How do I …#

Data In/Out#

Import IDF file#

With imod.idf.open():

da = imod.idf.open("bottom_l1.idf")

Import multiple IDF files#

With imod.idf.open():

da = imod.idf.open("bottom_l*.idf")

Import IPF file#

With imod.ipf.read():

df = imod.ipf.read("timeseries.ipf")

Import netCDF file as Dataset#

ds = xr.open_dataset("dataset.nc")

Import a single netCDF variable as DataArray#

da = xr.open_dataarray("variable.nc")

Convert structured data to UGRID netCDF#

With imod.util.to_ugrid2d():

ugrid_ds = imod.util.to_ugrid2d(da)
ugrid_ds.to_netcdf("ds_ugrid.nc")

Data modification#

If-then-else#

Remove all values over 5.0:

da = da.where(da < 5.0)

Let’s say we want to replace all values < 5 by a 1, and all values >= 5 by a 2. The easiest way to do this is by using imod.util.where():

condition = old < 5.0
new = imod.util.where(condition, if_true=1, if_false=2)
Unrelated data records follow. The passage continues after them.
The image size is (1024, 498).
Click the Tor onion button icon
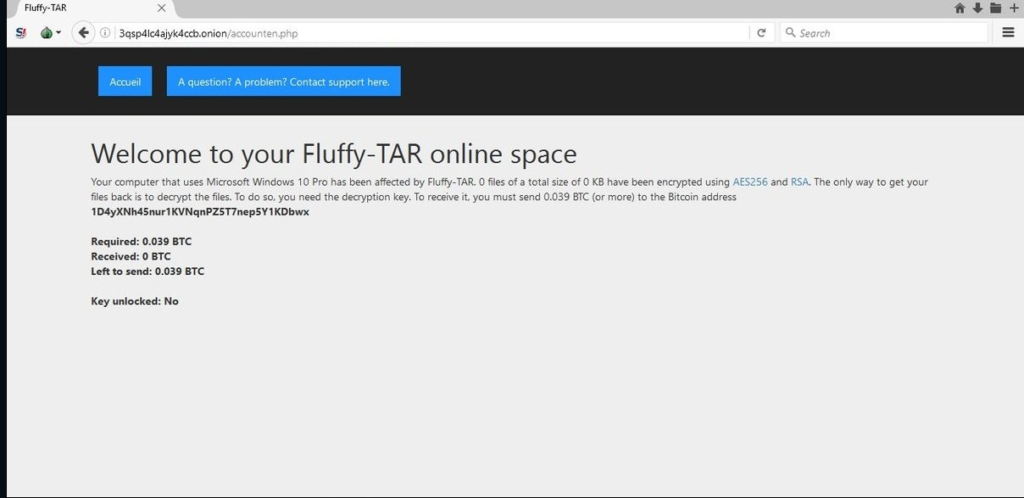pos(45,33)
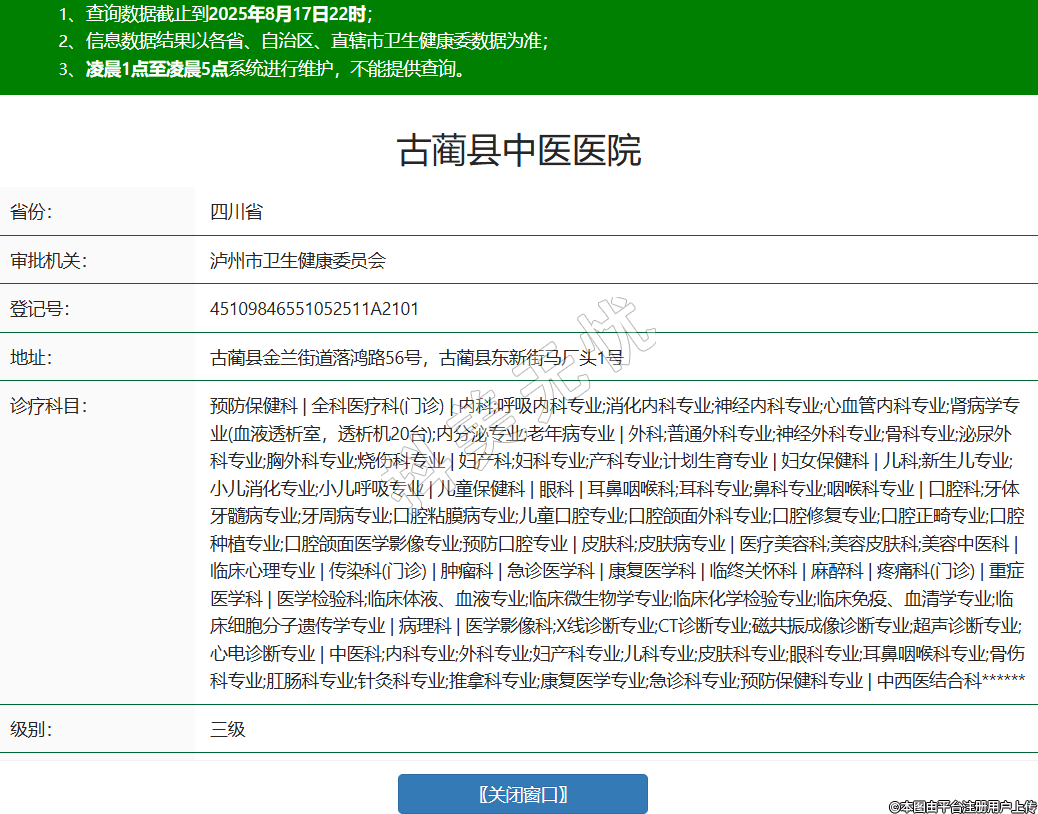The width and height of the screenshot is (1038, 814).
Task: Click the 三级 level value
Action: (227, 729)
This can also be done with xarray directly, but is less convenient:

condition = old < 5.0
new = xr.full_like(old, 2.0)
new = new.where(condition, other=1)

Alternatively:

condition = old < 5
new = xr.where(condition, x=1.0, y=2.0)

Note

When condition does not have the same dimension as x or y, you may end up with an unexpected dimension order; da = da.where(...) always preserves the dimension order of da. Using imod.util.where() avoids this.

Note

Xarray uses NaN (Not-A-Number) for nodata / fill values. NaN values have special properties in inequality operations: (np.nan < 5) is False, but also (np.nan >= 5) is False as well.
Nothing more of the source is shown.